Ils devaient mourir, mais pas de cette façon. Le 23 juin 2026, alors que la France traversait la période la plus torride de son histoire, la température a grimpé de manière catastrophique à l'intérieur d'un long hangar où des poulets passaient la nuit. En quelques heures, 1 500 bêtes se sont effondrées. Lorsque Isabelle Renaudier a ouvert la porte, un tiers de son cheptel avait péri.

« Cela m'a brisé le cœur », a confié l'éleveuse, qui élevait ces animaux sur son exploitation familiale dans le nord-ouest du pays pour approvisionner supermarchés, bouchers et rôtisseurs.
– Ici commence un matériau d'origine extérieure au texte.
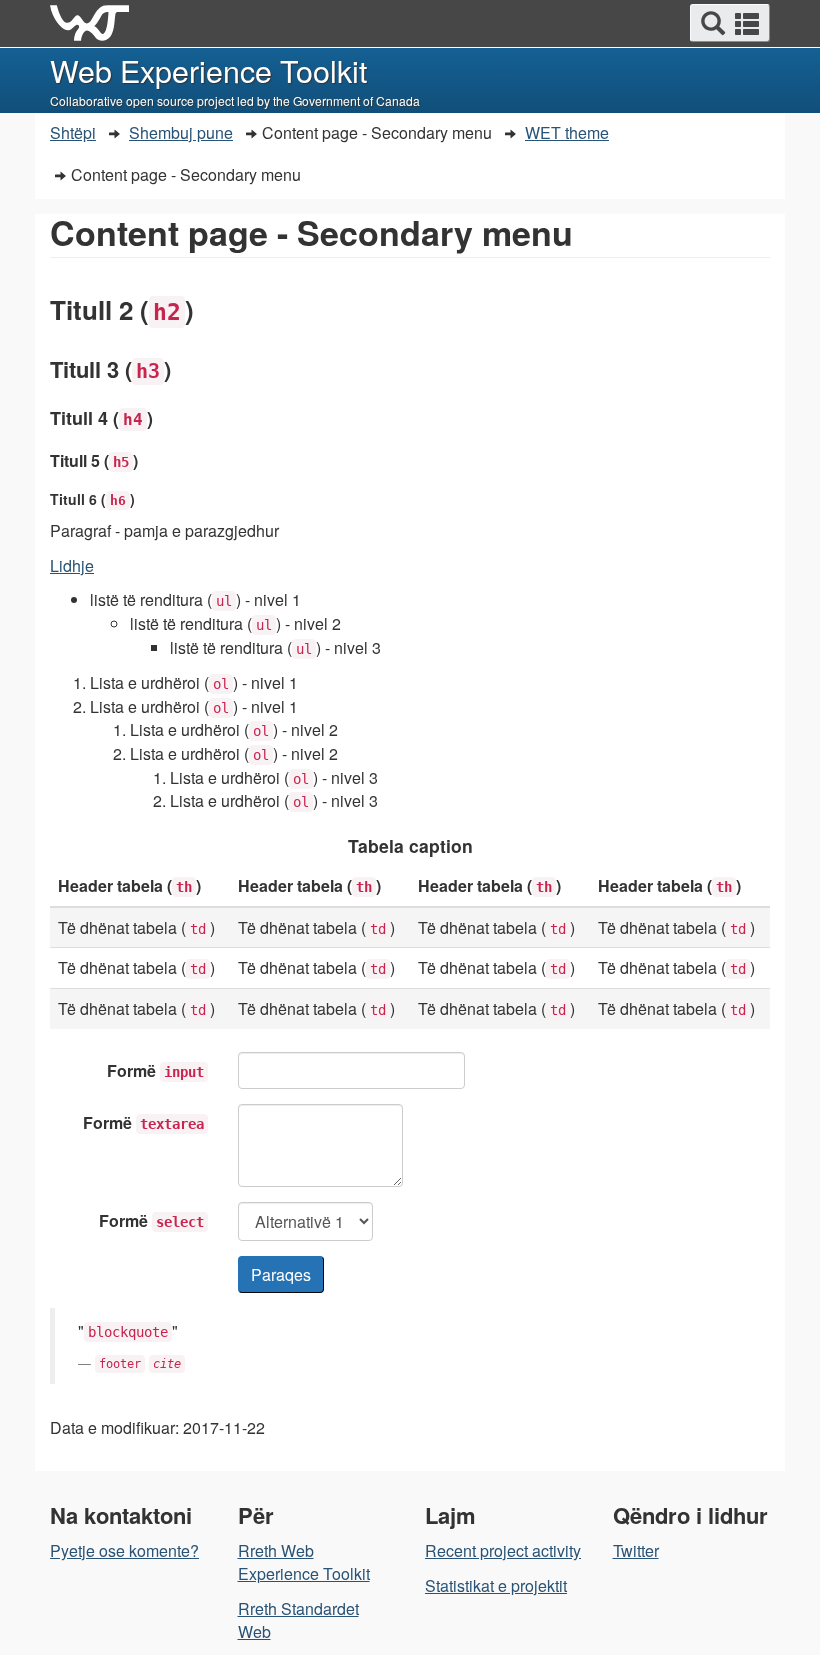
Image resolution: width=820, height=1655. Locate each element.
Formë (155, 1070)
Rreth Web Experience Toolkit (304, 1562)
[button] (730, 23)
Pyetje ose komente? (124, 1550)
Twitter (636, 1550)
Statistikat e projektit (496, 1585)
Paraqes (281, 1274)
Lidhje (72, 565)
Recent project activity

Cette scène s'est répétée à des centaines d'exemplaires durant le mois de juin, le plus chaud jamais mesuré en France. Les poulets sont particulièrement exposés aux fortes chaleurs : incapables de transpirer et recouverts de plumes, ils peinent à réguler leur température. Lorsque le mercure s'emballe, ils halètent pour tenter de survivre, ce qui les déshydrate et épuise leurs réserves.

Tous les poulets ne sont pas égaux face à la chaleur. Les races dites « à croissance lente », qui peuvent sortir à l'air libre, résistent mieux que les poulets de chair de l'industrie. Ces derniers, sélectionnés pour atteindre leur poids d'abattage en cinq semaines à peine, possèdent un métabolisme accéléré qui les fait fonctionner à haute température en permanence, les rendant encore plus vulnérables aux coups de chaleur.

Des pertes massives et silencieuses

Le phénomène ne se limite pas à un seul élevage. Les autorités sanitaires et les organisations professionnelles peinent encore à chiffrer le nombre exact de victimes, mais les estimations provisoires évoquent plusieurs millions de poulets morts en quelques semaines. Les bâtiments d'élevage, conçus pour une production intensive, se transforment en pièges mortels quand les systèmes de ventilation saturent ou que les températures extérieures dépassent les seuils critiques.

Les éleveurs tentent de s'adapter. Sylvia Goisbault, qui cultive du blé pour nourrir ses volailles dans la même région, a annoncé son intention de modifier le calendrier de production l'année prochaine pour éviter d'avoir des poulets prêts à l'abattage en été. « Nous allons décaler les cycles pour que les animaux les plus vulnérables ne soient pas exposés aux pics de chaleur », a-t-elle expliqué.

Un défi pour l'avenir de l'élevage

Cette hécatombe soulève des questions plus larges sur la viabilité de l'élevage industriel de volailles dans un contexte de réchauffement climatique. Les poulets de chair, parfaitement optimisés pour produire une viande abondante et bon marché, sont biologiquement inadaptés à un monde qui se réchauffe. Leur métabolisme rapide et leur incapacité à évacuer la chaleur en font des sentinelles fragiles du changement climatique.

Les experts appellent à repenser les systèmes de production, en favorisant des races plus rustiques, des bâtiments mieux isolés et des pratiques d'élevage moins intensives. Mais ces adaptations ont un coût, et la pression sur les prix reste forte. Pour l'instant, la priorité est de sauver ce qui peut l'être. Isabelle Renaudier, elle, a perdu une partie de son revenu et doit décider si elle relance un cycle de production avant la fin de l'été.

« Nous n'avions jamais vu ça », a-t-elle ajouté, les yeux encore marqués par la scène. La canicule de juin 2026 restera dans les mémoires comme l'un des signes les plus concrets de l'impact du dérèglement climatique sur notre alimentation.